A suspected felon flees from the Los Angeles Police Department.
Rather than engage him in a dangerous, high-speed chase, the police pursue the suspect for just a few blocks.
Then the cops tag his car with a laser-guided, GPS tracking system, launched from the front grille of the squad car and guided by a laser-sight targeting system.
Once the "sticky" transmitter attaches to the fleeing car, the police track the suspect via real-time feeds over a wireless network.
They drop back, and let the crook slow down. When he stops, the cops speed up, and nab the lawbreaker as he is leaving his car.
"We believe this technology and the trials associated with it, will potentially give police officers yet another tool to minimize the damaging risks associated with high-speed pursuits," LAPD Chief William Bratton said in a statement earlier this year. "My goal is to protect not only my officers, but the general public as well."

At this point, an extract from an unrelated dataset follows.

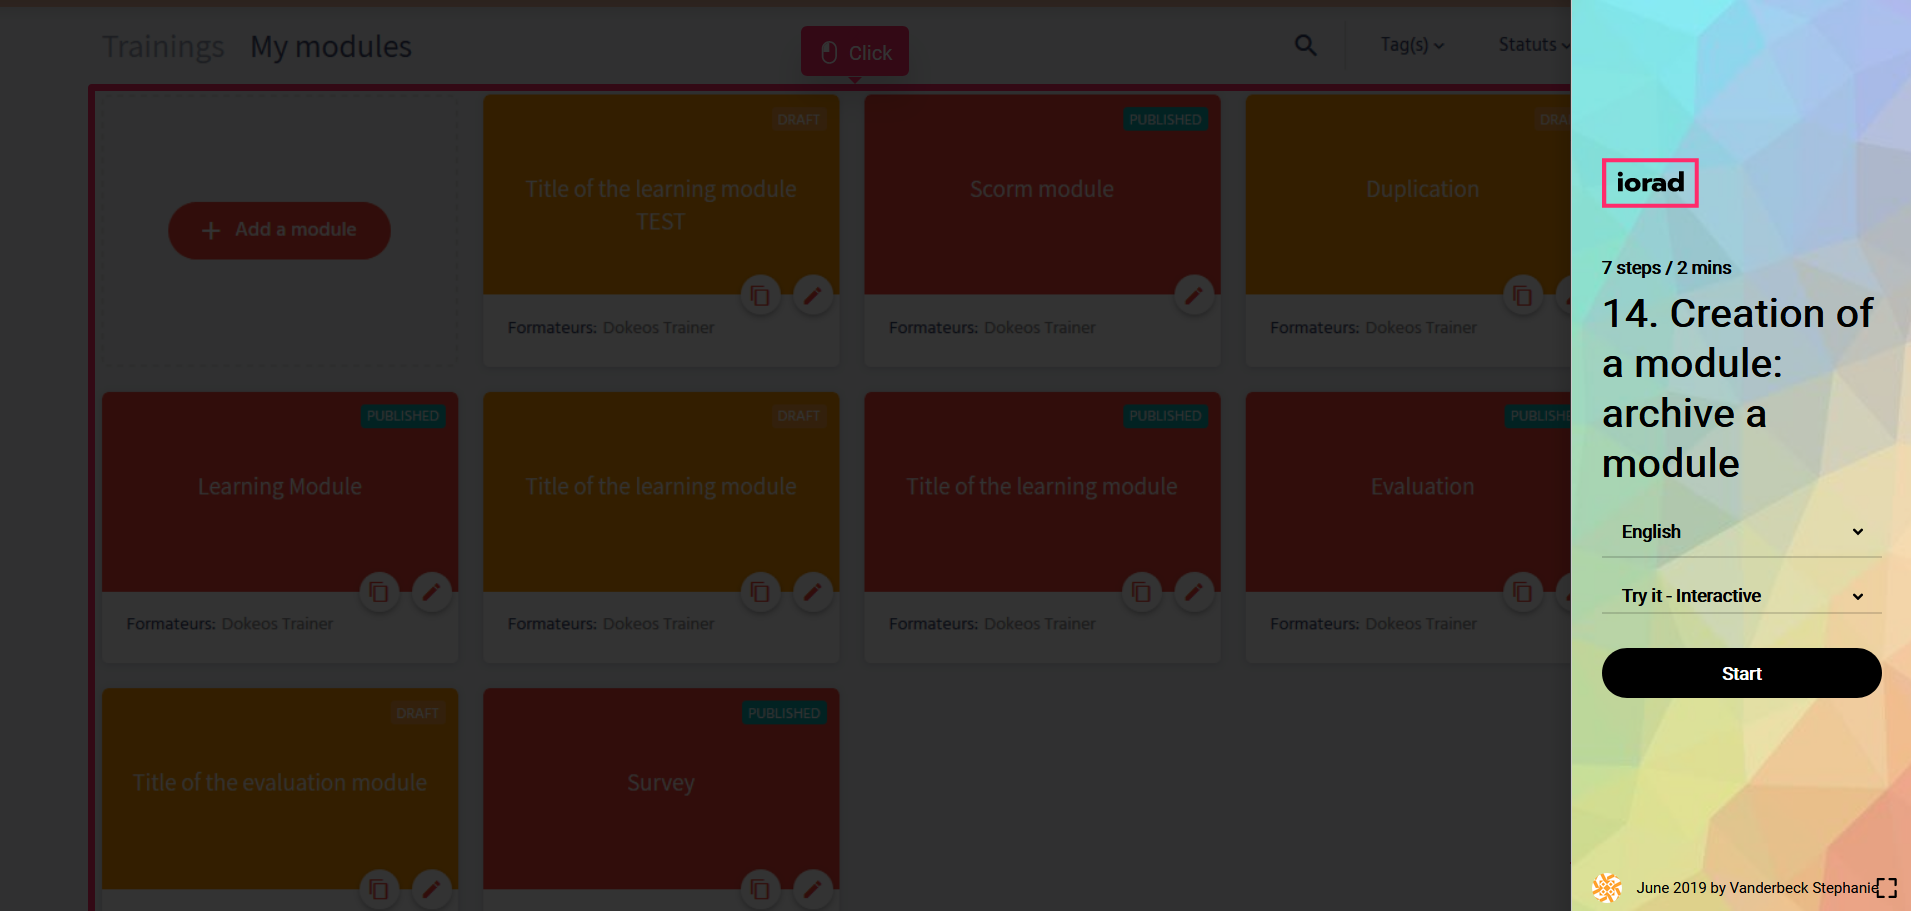Click the pencil icon on Survey card
The height and width of the screenshot is (911, 1911).
(812, 888)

The technology has been in beta-testing in Los Angeles for just over a year. It is also being tested by the Suffolk County Police Department in New York.
Now the developer, StarChase, LLC, is moving forward with plans to commercialize the technology and is aiming to bring the product to market early next year.
Funded by unnamed investors, StarChase, based in Virginia Beach, Va., holds a patent on the pneumatic gun, which uses compressed air to launch the projectile, which can stick to metal and plastic car surfaces, said company COO Mandy McCall.
"The pursuit tactics are set by each local municipality," said McCall. "But officers sit in the car and guide the projectile by laser from a control panel on the dashboard."
The LAPD's tactical-technology unit has helped with the development of the StarChase system, testing it on its Emergency Vehicle Operations Course (EVOC), said McCall.
Headed by Sgt. Dan Gomez, who reports directly to Chief Bratton, the unit has helped refine the projectile into a battery-powered device, which emits a tracking signal every three seconds.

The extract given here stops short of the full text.